The APDE seminar on Monday, 9/18, will be given by Junehyuk Jung (Brown) in-person in Evans 736, and will also be broadcasted online via Zoom from 4:10pm to 5:00pm PST. To participate, please email Federico Pasqualotto (fpasqualotto@berkeley.edu) or Mengxuan Yang (mxyang@math.berkeley.edu).

Title: Nodal domains of equivariant eigenfunctions on Kaluza-Klein 3-folds.

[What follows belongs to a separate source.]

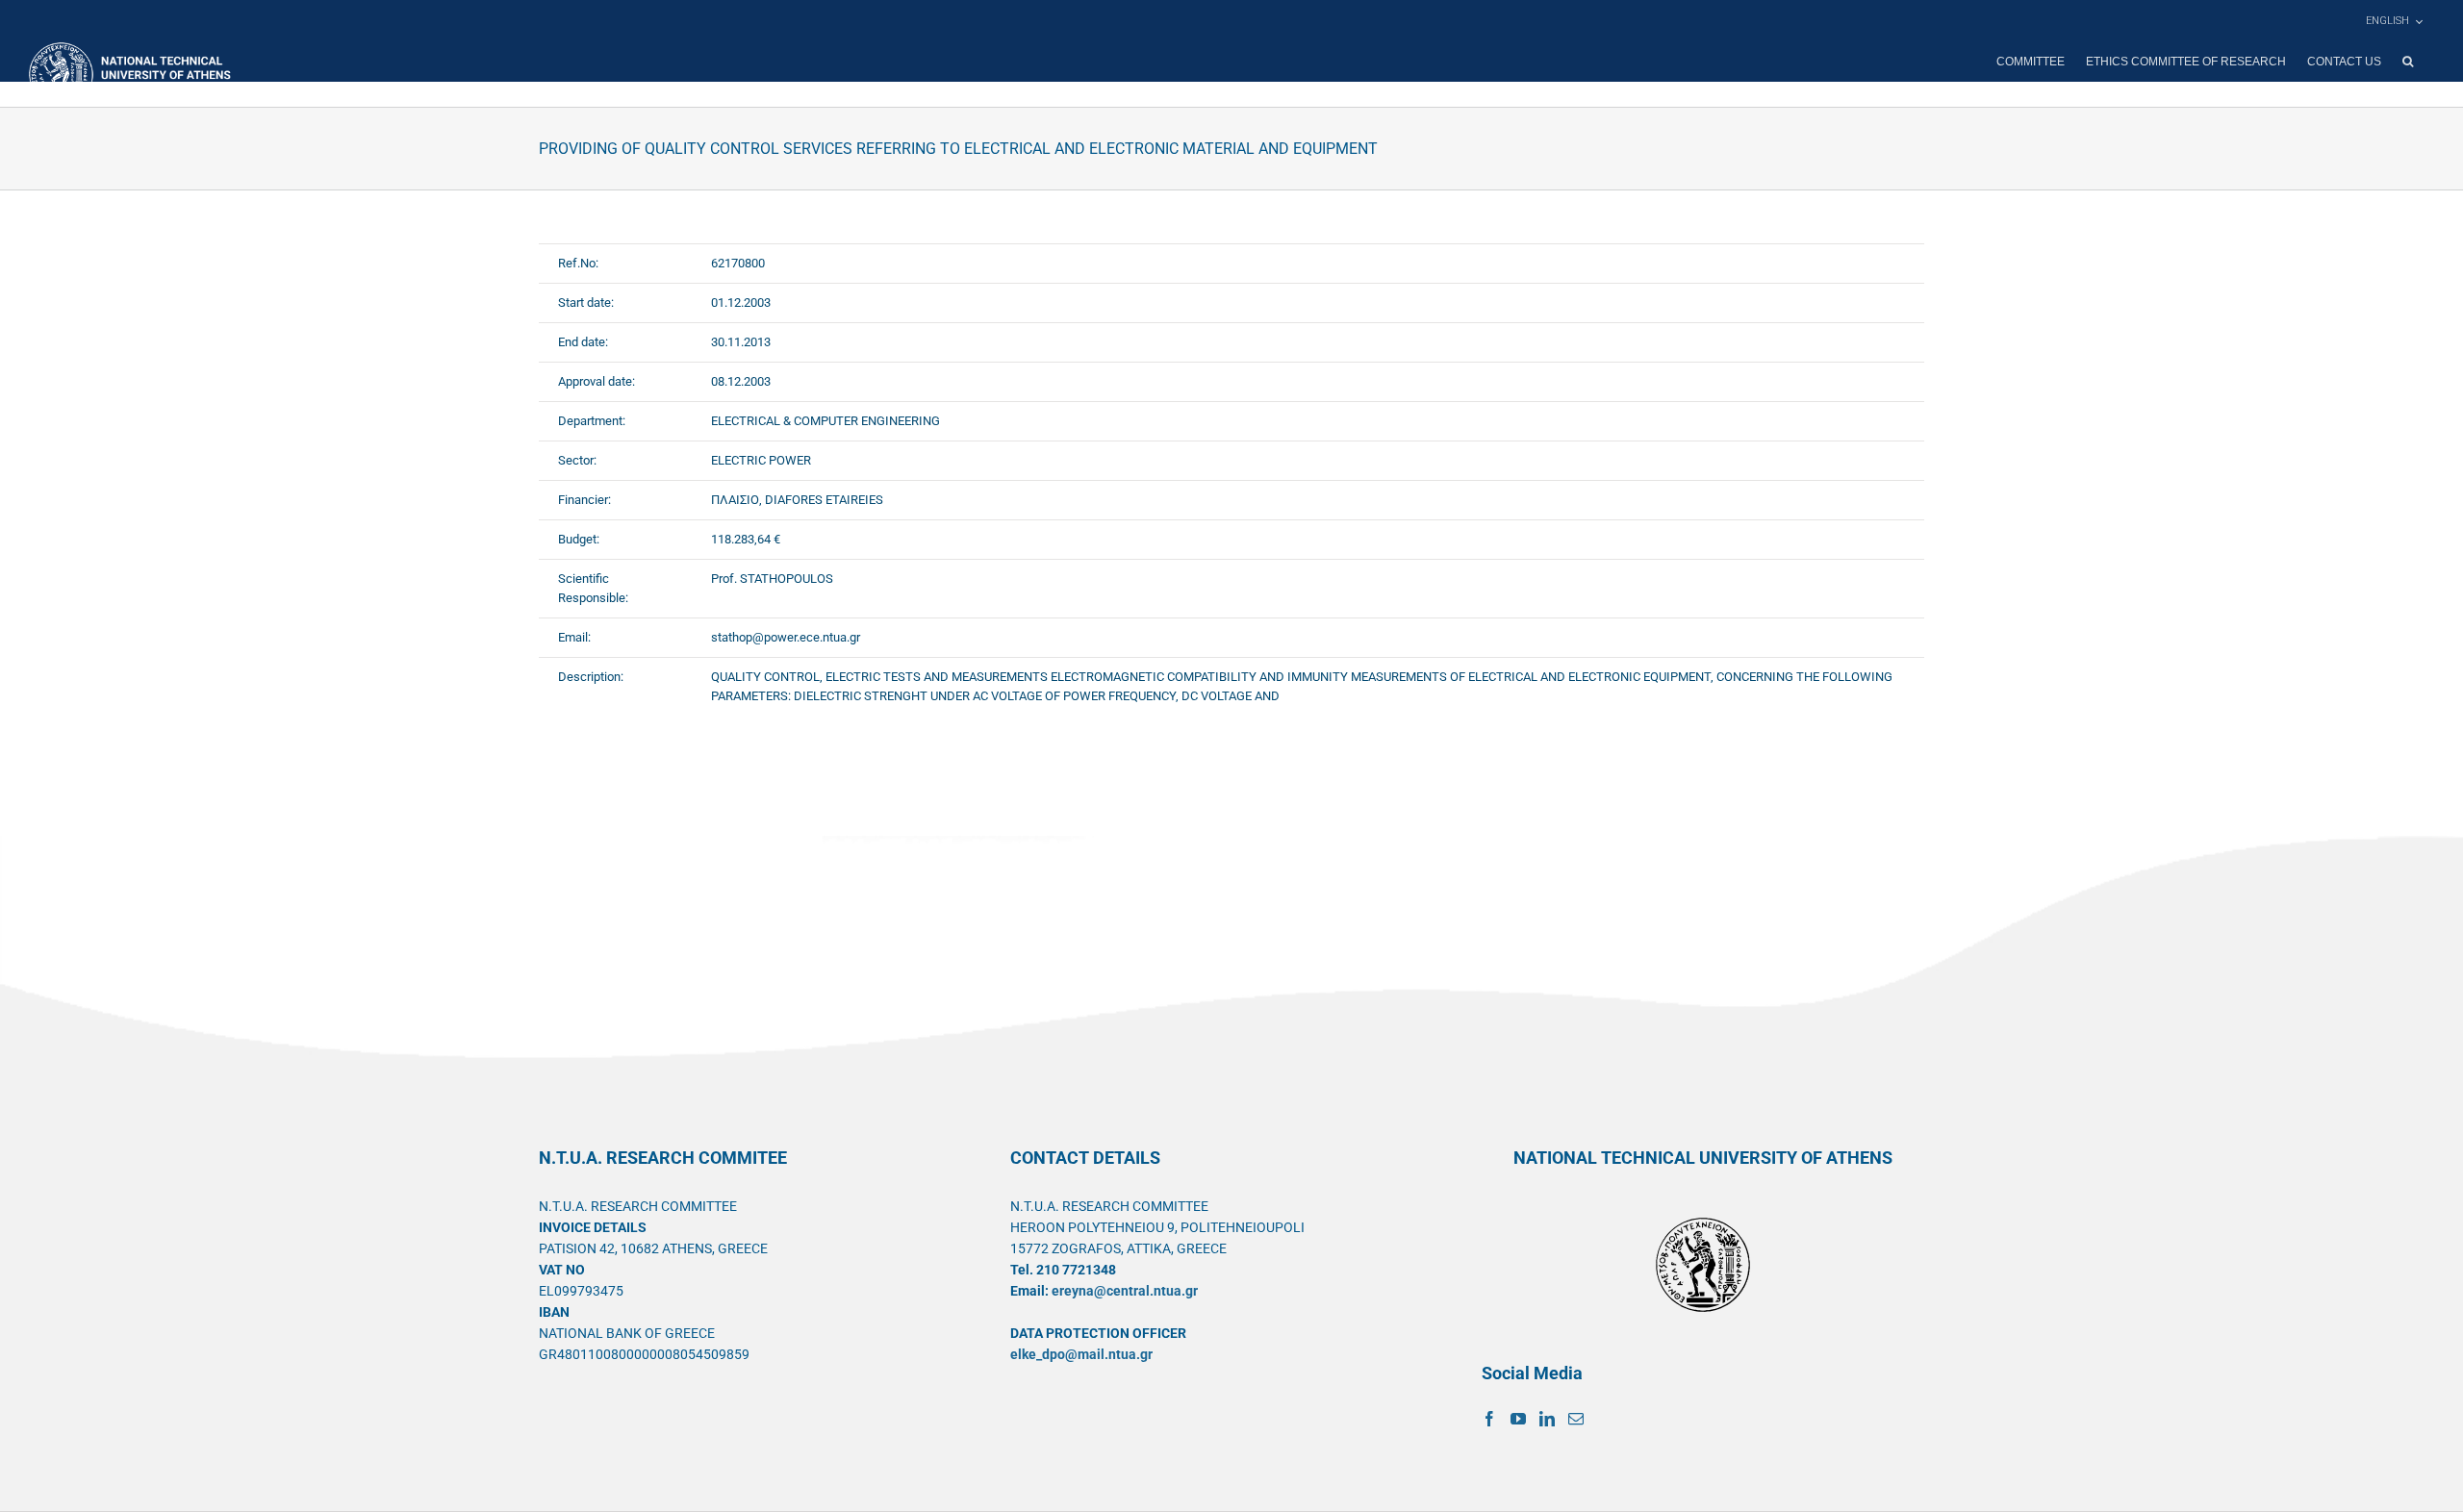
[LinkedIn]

Abstract: In this talk, I’m going to present my work with Steve Zelditch, where we prove that, when M is a principle $S^1$-bundle equipped with a generic Kaluza-Klein metric, the nodal counting of eigenfunctions is typically 2, independent of the eigenvalues. Note that principle S1-bundle equipped with a Kaluza-Klein metric never admits ergodic geodesic flow. This, for instance, contrasts the case when (M,g) is a surface with non-empty boundary with ergodic geodesic flow (billiard flow), in which case the number of nodal domains of typical eigenfunctions tends to +∞. I will also present an orthonormal eigenbasis of Laplacian on a flat 3-torus, where every non-constant eigenfunction has exactly two nodal domains. In particular, this tells us that the number of nodal domain could be uniformly bounded independent of the eigenvalue.